» **EXERCISE PROMPT**: Copy the records from their start through the line holding "Action: (504, 205)", inclusive, changing "magnifier" to "magnifying glass" and leaving everything else unchanged.

» **DATA TO PROCESS**:

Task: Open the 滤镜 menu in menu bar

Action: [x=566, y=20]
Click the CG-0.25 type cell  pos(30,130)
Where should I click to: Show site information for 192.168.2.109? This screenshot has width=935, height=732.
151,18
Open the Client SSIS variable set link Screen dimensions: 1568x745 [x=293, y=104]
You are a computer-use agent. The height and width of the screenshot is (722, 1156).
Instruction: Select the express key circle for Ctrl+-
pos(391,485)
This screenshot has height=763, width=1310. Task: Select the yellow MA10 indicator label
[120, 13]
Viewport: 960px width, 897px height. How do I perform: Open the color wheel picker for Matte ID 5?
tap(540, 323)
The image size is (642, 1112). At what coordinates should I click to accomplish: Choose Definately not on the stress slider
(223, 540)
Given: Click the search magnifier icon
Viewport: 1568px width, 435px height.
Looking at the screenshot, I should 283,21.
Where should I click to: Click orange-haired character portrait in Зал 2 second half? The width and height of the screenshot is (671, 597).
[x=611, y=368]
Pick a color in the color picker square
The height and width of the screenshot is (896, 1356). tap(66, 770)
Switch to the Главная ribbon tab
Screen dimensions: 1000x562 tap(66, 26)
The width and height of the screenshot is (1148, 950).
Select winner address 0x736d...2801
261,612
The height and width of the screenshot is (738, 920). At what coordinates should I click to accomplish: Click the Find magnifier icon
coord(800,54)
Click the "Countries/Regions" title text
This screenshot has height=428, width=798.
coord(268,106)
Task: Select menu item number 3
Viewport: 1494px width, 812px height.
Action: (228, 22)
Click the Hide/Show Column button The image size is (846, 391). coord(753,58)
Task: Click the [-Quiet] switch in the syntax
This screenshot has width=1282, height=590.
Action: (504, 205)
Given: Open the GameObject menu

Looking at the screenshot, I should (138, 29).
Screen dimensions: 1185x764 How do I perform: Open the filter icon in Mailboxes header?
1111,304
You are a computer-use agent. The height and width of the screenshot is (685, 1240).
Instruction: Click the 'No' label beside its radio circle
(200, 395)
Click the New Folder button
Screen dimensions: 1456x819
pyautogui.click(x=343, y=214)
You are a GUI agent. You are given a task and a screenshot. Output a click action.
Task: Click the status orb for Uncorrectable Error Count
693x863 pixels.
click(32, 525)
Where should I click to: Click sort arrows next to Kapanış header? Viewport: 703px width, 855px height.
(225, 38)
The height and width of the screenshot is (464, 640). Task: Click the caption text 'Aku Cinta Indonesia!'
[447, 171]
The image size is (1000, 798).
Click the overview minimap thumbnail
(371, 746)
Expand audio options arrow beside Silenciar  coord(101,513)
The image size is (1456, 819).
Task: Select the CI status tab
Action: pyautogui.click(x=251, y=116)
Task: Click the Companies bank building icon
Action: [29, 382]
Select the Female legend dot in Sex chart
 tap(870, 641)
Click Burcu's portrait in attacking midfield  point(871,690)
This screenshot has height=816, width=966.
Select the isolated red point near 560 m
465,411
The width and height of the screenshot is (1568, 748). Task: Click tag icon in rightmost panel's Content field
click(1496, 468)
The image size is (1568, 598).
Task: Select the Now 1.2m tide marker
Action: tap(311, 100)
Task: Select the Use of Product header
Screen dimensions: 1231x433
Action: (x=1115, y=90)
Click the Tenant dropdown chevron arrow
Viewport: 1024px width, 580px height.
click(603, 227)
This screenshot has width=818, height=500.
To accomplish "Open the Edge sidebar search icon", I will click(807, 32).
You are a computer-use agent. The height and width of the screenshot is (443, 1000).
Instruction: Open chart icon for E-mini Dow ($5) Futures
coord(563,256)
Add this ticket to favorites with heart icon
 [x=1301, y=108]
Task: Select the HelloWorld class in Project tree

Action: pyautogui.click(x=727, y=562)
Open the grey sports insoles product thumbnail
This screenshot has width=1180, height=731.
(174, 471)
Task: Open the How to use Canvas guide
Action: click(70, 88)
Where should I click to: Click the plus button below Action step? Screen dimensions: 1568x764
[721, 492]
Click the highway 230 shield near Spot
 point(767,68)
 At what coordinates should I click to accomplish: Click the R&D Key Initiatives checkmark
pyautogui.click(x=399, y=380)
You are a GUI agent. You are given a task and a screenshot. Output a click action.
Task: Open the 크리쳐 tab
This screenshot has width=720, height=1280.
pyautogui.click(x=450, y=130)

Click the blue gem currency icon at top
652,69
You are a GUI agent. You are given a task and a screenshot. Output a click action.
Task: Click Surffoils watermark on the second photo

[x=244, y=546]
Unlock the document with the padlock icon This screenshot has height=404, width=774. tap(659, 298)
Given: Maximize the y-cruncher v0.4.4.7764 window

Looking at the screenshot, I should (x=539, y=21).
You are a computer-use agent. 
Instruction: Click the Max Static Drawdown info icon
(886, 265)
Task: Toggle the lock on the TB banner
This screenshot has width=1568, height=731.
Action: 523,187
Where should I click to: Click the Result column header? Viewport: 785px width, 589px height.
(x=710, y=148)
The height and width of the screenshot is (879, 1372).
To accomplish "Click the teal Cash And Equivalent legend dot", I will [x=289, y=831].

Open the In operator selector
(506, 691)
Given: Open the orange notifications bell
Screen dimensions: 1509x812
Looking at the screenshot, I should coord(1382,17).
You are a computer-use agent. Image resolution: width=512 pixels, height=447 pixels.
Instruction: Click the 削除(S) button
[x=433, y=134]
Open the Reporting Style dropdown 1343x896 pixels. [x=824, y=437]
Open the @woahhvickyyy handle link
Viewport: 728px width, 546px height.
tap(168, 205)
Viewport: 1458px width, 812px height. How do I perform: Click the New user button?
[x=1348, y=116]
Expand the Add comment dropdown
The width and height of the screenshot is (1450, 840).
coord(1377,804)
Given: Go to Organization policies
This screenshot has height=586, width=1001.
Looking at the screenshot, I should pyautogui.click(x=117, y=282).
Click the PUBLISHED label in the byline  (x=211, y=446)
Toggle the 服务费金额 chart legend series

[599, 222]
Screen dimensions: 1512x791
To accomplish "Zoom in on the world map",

» **RIGHT ANSWER**:
Task: Open the 滤镜 menu in menu bar

Action: [x=566, y=20]
Click the CG-0.25 type cell  pos(30,130)
Where should I click to: Show site information for 192.168.2.109? This screenshot has width=935, height=732.
151,18
Open the Client SSIS variable set link Screen dimensions: 1568x745 [x=293, y=104]
You are a computer-use agent. The height and width of the screenshot is (722, 1156).
Instruction: Select the express key circle for Ctrl+-
pos(391,485)
This screenshot has height=763, width=1310. Task: Select the yellow MA10 indicator label
[120, 13]
Viewport: 960px width, 897px height. How do I perform: Open the color wheel picker for Matte ID 5?
tap(540, 323)
The image size is (642, 1112). At what coordinates should I click to accomplish: Choose Definately not on the stress slider
(223, 540)
Given: Click the search magnifying glass icon
Viewport: 1568px width, 435px height.
Looking at the screenshot, I should 283,21.
Where should I click to: Click orange-haired character portrait in Зал 2 second half? The width and height of the screenshot is (671, 597).
[x=611, y=368]
Pick a color in the color picker square
The height and width of the screenshot is (896, 1356). tap(66, 770)
Switch to the Главная ribbon tab
Screen dimensions: 1000x562 tap(66, 26)
The width and height of the screenshot is (1148, 950).
Select winner address 0x736d...2801
261,612
The height and width of the screenshot is (738, 920). At what coordinates should I click to accomplish: Click the Find magnifying glass icon
coord(800,54)
Click the "Countries/Regions" title text
This screenshot has height=428, width=798.
coord(268,106)
Task: Select menu item number 3
Viewport: 1494px width, 812px height.
Action: (228, 22)
Click the Hide/Show Column button The image size is (846, 391). coord(753,58)
Task: Click the [-Quiet] switch in the syntax
This screenshot has width=1282, height=590.
Action: (504, 205)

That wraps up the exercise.